European port workers frustrated by commission’s inaction on pressing matters
European port worker associations are disappointed and frustrated by the inaction of the European Commission on the challenges faced by the port sector due to COVID-19 as well as withdrawal of capacity by major liner companies.
The social partners of the European Sectoral Social Dialogue Committee for Ports, ETF, FEPORT, ESPO and IDC expressed their disappointment and frustration with respect to the lack of support and responsiveness from the commission on several key topics for the port sector in a letter sent to Commissioners Schmidt, Valean and Vestager.
The transport worker associations insist that they have alerted the EU Commission about the situation that prevails within the maritime logistics chain as a result of the lasting joint withdrawal of maritime capacities by major liner shipping lines.
“The effects of the low schedule reliability are cascading down and disrupting not only the organization of ports and terminals but also customers’ and other actors’ of the supply chain. Social partners deplore that these developments have not been followed-up by the EU Commission,” a joint statement from the organizations reads.
Data from Sea-Intelligence shows that global schedule reliability dropped to 44.6% in December 2020, the lowest across all months since Sea-Intelligence introduced the benchmark in 2011. Compared to December 2019, schedule reliability is -31.7 percentage points lower, and is the fifth consecutive month to mark a double-digit Y/Y decline.
This slump in schedule reliability coincided with the carriers’ introduction of capacity on the major trade lanes.
Combined with container shortage and demand upsurge as well as labour force shortages due to Covid-19 infections, there has been continued widespread port congestion.

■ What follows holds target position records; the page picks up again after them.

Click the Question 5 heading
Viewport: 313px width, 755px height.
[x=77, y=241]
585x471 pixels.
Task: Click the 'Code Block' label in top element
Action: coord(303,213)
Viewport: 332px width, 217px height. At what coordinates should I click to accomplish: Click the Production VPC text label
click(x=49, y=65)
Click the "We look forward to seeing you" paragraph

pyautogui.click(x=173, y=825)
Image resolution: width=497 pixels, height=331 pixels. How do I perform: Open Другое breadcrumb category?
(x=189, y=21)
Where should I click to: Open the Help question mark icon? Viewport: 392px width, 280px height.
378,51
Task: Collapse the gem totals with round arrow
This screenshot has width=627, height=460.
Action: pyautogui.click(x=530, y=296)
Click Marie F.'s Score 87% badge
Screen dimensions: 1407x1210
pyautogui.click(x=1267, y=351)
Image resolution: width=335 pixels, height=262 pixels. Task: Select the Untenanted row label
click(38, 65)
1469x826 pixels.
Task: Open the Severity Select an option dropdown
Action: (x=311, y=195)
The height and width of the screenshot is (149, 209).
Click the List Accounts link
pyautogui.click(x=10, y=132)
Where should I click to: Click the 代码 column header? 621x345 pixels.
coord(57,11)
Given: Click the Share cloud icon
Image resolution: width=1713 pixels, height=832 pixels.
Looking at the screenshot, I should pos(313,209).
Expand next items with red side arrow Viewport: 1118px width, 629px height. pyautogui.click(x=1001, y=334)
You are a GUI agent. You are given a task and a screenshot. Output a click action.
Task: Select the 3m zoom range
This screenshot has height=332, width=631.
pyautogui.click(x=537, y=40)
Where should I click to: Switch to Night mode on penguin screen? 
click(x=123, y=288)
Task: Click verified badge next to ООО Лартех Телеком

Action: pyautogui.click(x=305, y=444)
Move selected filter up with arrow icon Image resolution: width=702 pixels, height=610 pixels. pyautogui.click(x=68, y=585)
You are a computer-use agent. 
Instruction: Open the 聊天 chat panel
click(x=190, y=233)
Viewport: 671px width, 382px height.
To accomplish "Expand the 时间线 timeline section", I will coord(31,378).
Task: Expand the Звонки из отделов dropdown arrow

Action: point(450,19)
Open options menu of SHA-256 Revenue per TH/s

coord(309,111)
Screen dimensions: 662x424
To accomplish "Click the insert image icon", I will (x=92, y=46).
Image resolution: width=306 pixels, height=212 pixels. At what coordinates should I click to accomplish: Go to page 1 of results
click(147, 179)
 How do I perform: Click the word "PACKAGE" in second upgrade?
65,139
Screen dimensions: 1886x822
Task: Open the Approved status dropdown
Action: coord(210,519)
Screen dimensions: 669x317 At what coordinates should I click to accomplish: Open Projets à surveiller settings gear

With carriers still not letting off capacity-wise, especially on the major trades, not even for Chinese New Year, shippers might not see improving schedule reliability until 2021-Q2, Sea-Intelligence estimates.
ETF, FEPORT, ESPO and IDC are calling on the commission to launch a more active dialogue and a real follow-up of ongoing developments, stressing that they want to engage in real debates in the pressing matters and don’t want the social dialogue to be a “mere cosmetic exercise”.
“While remaining faithful to their commitment, and until the social dialogue resumes, the social partners will carry on their work bilaterally through technical expert groups on the agreed work programme and on important issues such as health and safety of port workers where the EU Commission has since the start of the discussions in 2014 not been able to provide more effective support to find a solution to such a serious problem,” the joint statement further adds.
“ETF, FEPORT, ESPO and IDC reiterate their invitation to the EU Commission to initiate a thorough discussion about the future of the EU Sectoral Social Dialogue for Ports.”